Оно становилось базой для профессиональной подготовки и закрепляло приоритет воспитания в образовательном процессе. Чиновник должен был не только обладать «умственной зрелостью». В обязательном порядке он должен был стать «нравственно зрелым». К социально-типичным качествам чиновника власть отнесла: религиозность, гражданственность, усердие, аккуратность, честь, самообладание.

Несмотря на то, что гимназии в обществе пропагандировали достоинства «учености», демонстрировали ее плоды на «торжественных собраниях», количество учащихся в них так и оставалось незначительным. Обычно численность учеников одной гимназии тех лет составляла 20-30 человек. Показателен факт: Николай I в 1827 г. посетил полупустую гимназию в городе Пскове. На тот момент в ней не обучалось ни одного дворянина. Император сделал выговор псковскому дворянству за недостаток гражданской сознательности и распорядился закрыть гимназию в этом городе.

Роль воспитания дворянской молодежи в связи с развитием общества была четко обозначена императором в Манифесте 13 июля 1826 г. Документ объявлял приговор декабристам и ориентировал воспитание учащейся молодежи на воспроизводство и укрепление сложившихся основ общественной жизни. Знакомство офицерства во время Парижского похода с конституционным устройством и политическими свободами Запада, по мнению власти, толкало страну к общественной катастрофе. Российская власть не чуждалась европейской культуры и признавала, что без нее Россия уже не сможет обойтись. В то же время социальные потрясения в других странах вызывали у власти тревогу и стремление удержать российское общество от подобных процессов.

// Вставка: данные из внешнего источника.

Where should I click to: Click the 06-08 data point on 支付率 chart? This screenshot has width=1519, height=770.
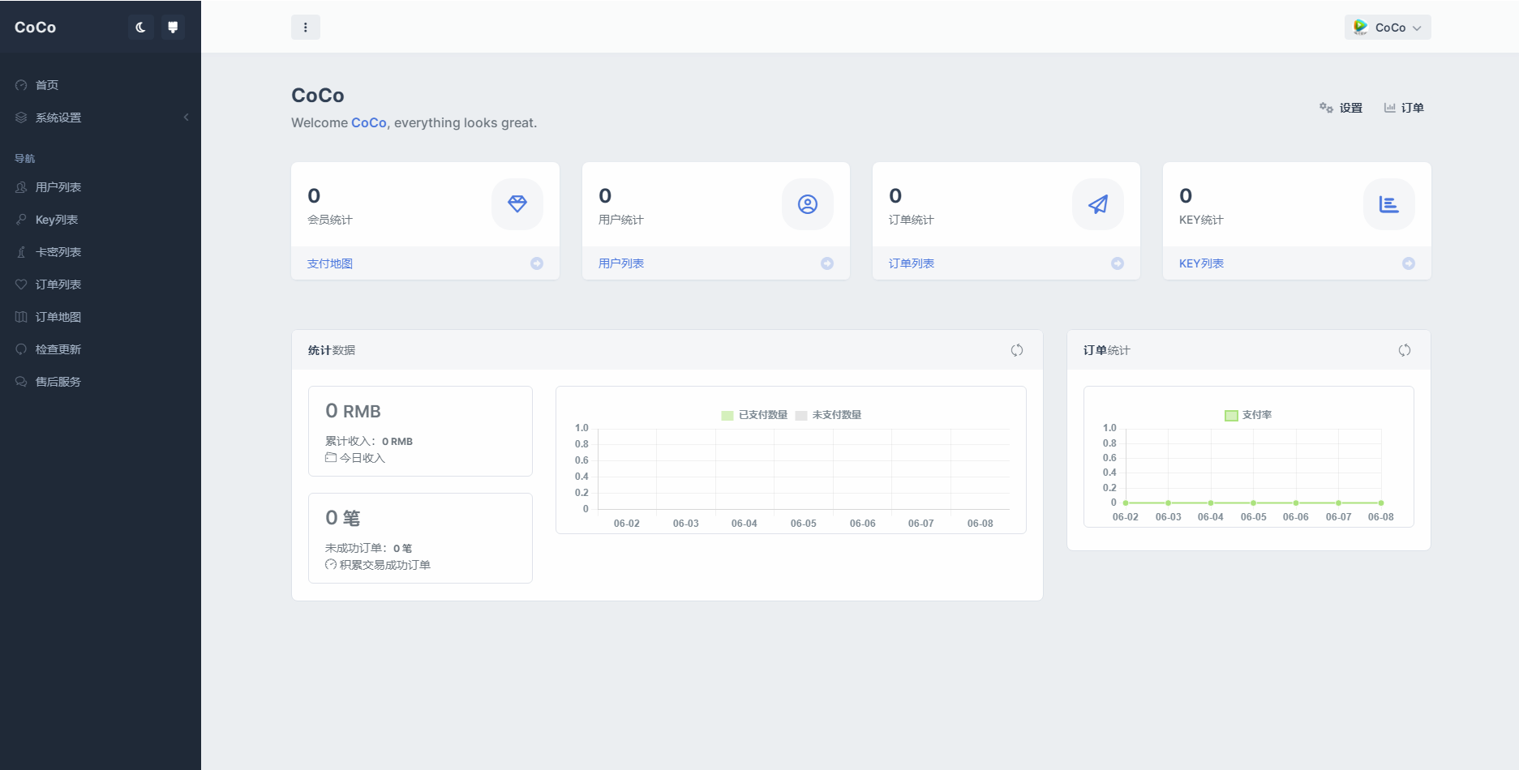tap(1381, 503)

Одним из действенных средств «подмораживания» России, поддержания ее традиционных устоев в меняющемся мире признавалось воспитание дворянской молодежи. Именно она на государственной службе должна была стабилизировать жизнь и противостоять инициативам демократической интеллигенции, ее борьбы за переустройство общества на новых основах.

Идеологию российской власти отразил в своей знаменитой формуле министр народного просвещения С. С. Уваров, перефразировав девиз военных «За Веру, Царя и Отечество!». Православие, самодержавие и народность провозглашались китами могущества и внутреннего мира страны, ее благоденствия.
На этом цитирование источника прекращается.